[Records for processing]
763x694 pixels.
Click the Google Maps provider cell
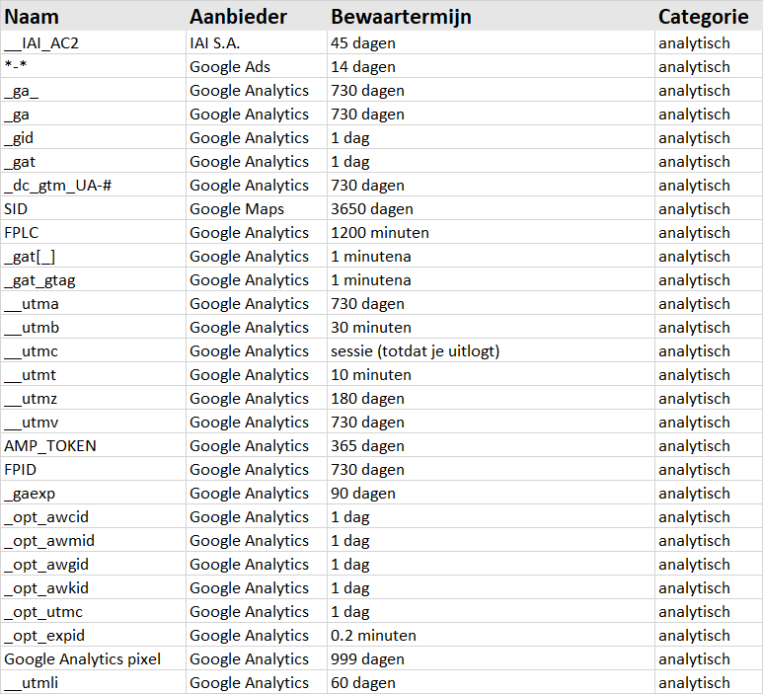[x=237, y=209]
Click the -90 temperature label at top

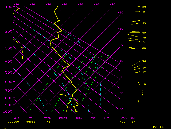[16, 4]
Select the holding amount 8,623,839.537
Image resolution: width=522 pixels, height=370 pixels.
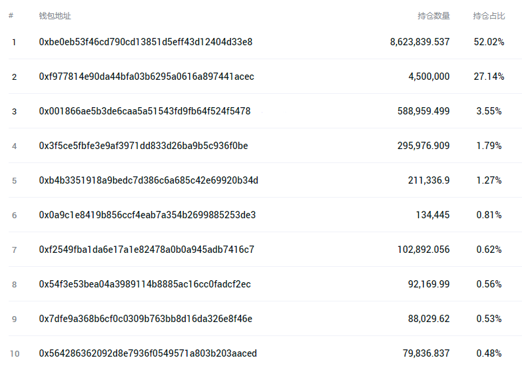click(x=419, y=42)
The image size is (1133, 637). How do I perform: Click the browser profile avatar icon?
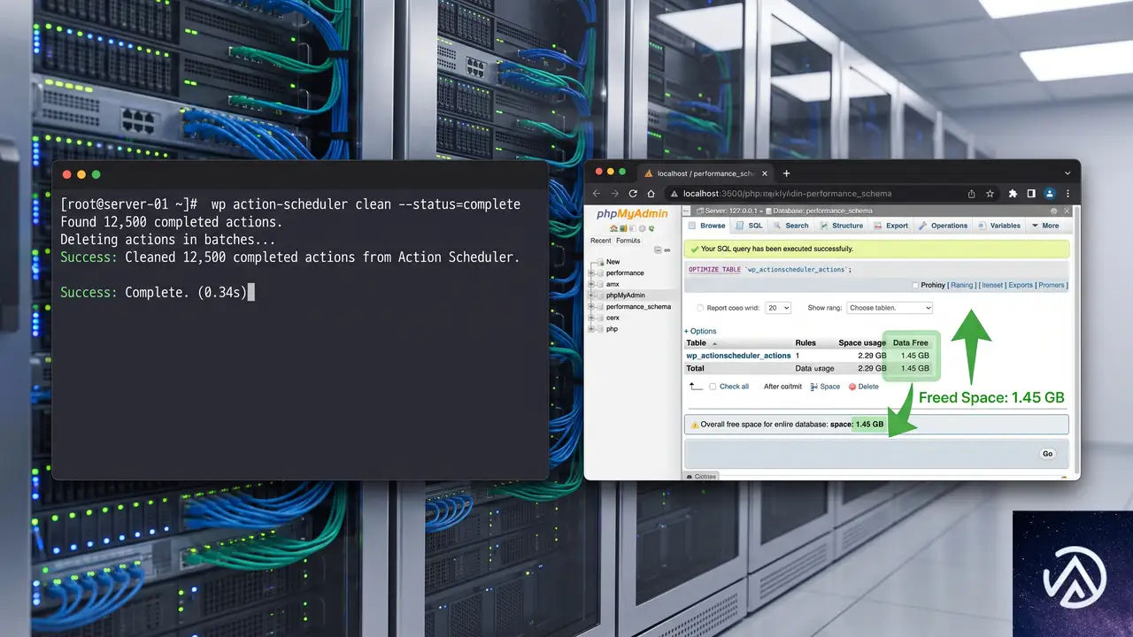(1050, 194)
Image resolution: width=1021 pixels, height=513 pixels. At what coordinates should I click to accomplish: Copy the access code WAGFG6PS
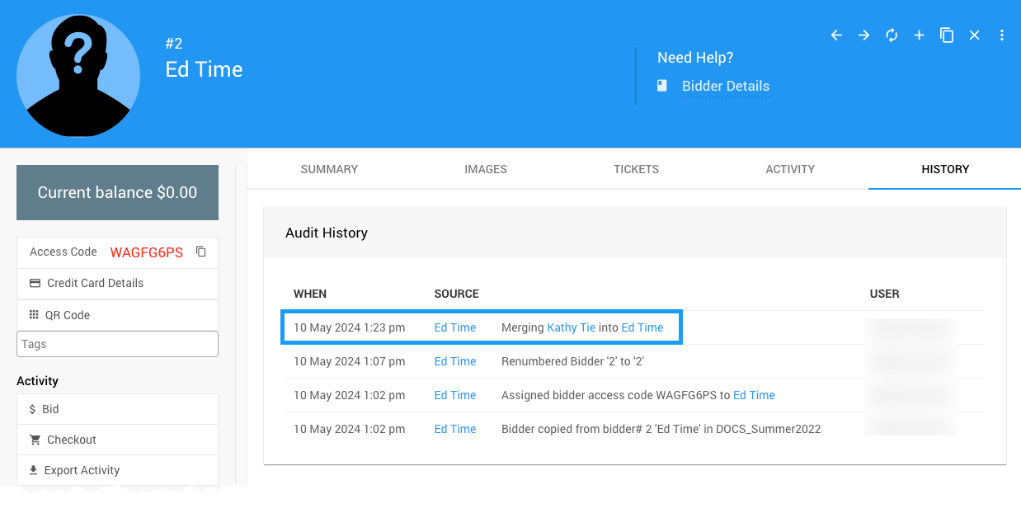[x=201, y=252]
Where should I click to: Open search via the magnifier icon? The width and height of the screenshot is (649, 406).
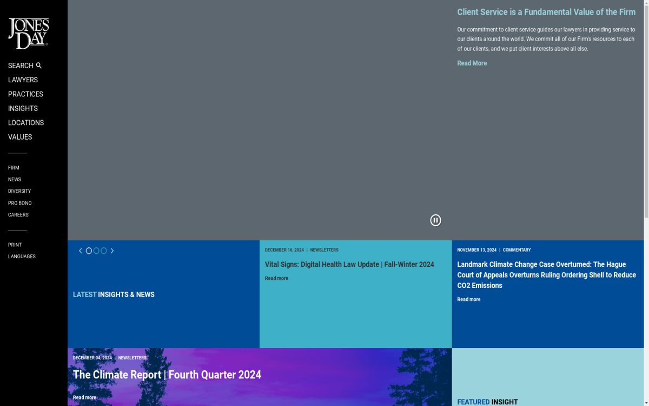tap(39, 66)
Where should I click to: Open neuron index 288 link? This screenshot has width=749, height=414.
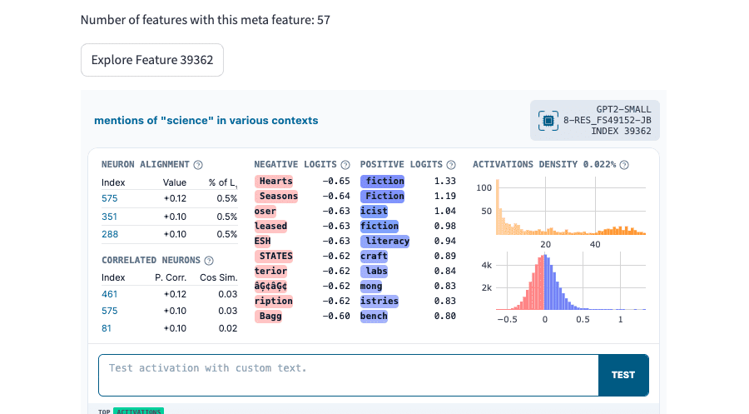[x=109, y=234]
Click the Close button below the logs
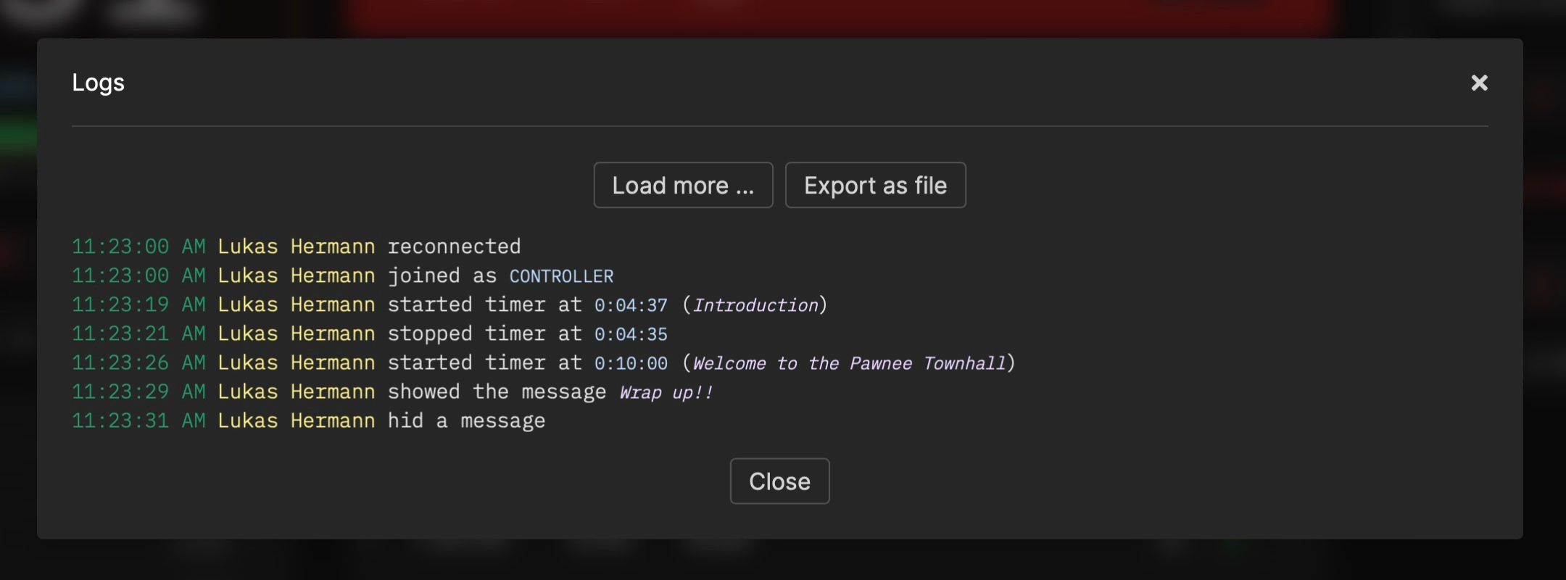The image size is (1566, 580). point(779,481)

--

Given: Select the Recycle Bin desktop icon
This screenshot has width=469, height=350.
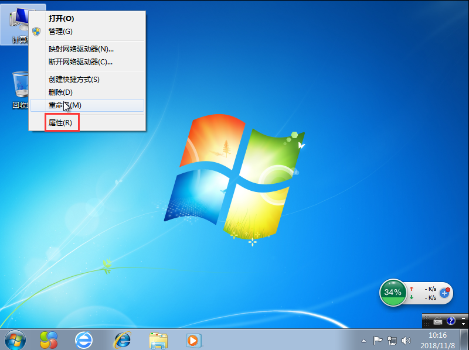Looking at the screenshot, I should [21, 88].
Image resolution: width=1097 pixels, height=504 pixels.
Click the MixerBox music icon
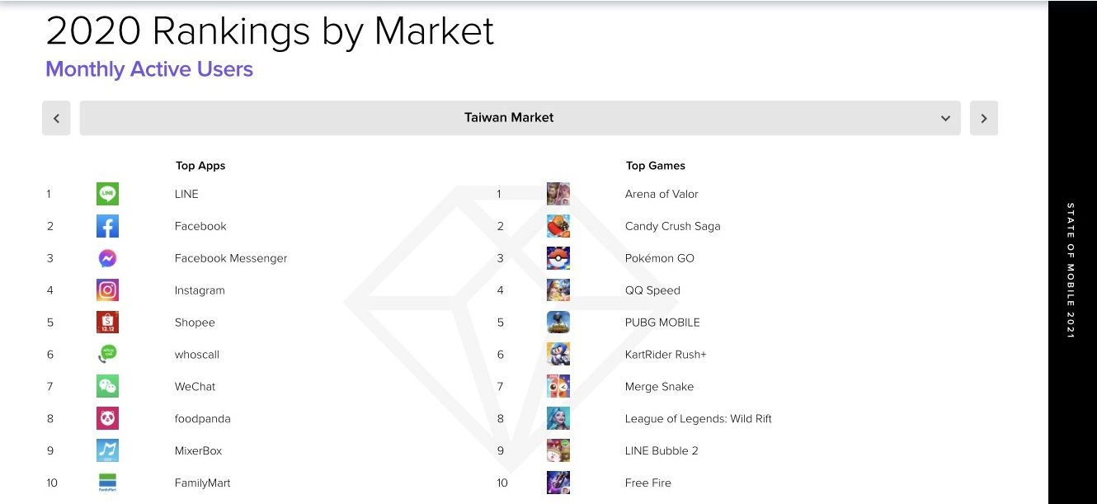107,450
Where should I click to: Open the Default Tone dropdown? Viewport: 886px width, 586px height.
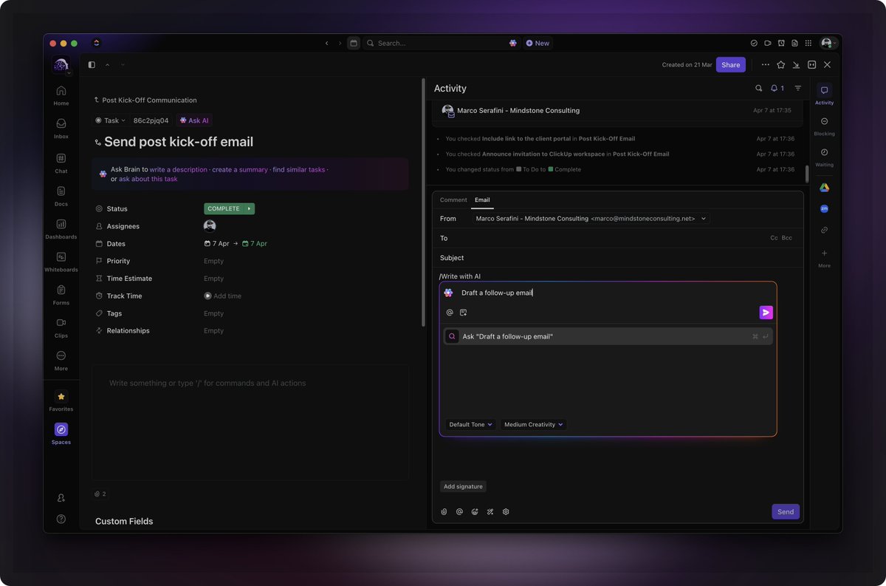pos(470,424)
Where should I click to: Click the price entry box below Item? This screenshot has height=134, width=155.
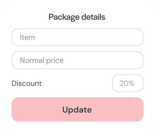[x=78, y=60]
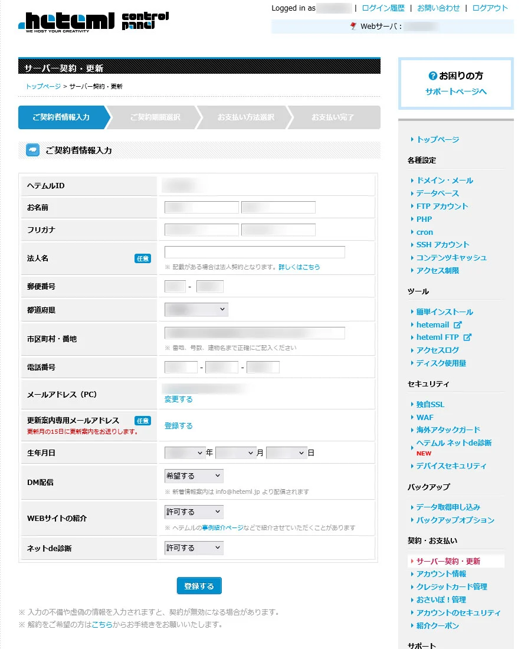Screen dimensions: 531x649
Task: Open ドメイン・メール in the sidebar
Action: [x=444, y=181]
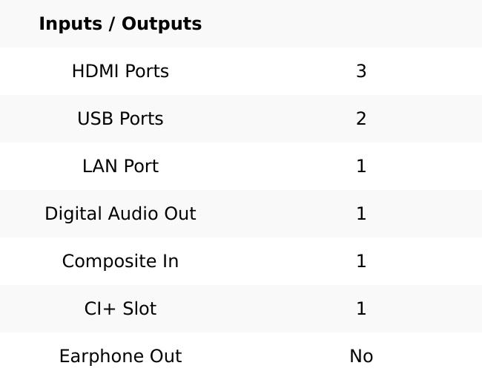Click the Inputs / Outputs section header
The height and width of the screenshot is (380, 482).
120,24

[Problem statement]
Whenever the string "Select" shows up in a line of the records, copy that line.

[Solution]
Select the holding amount 8,623,839.537
Given: Select the Recycle Bin desktop icon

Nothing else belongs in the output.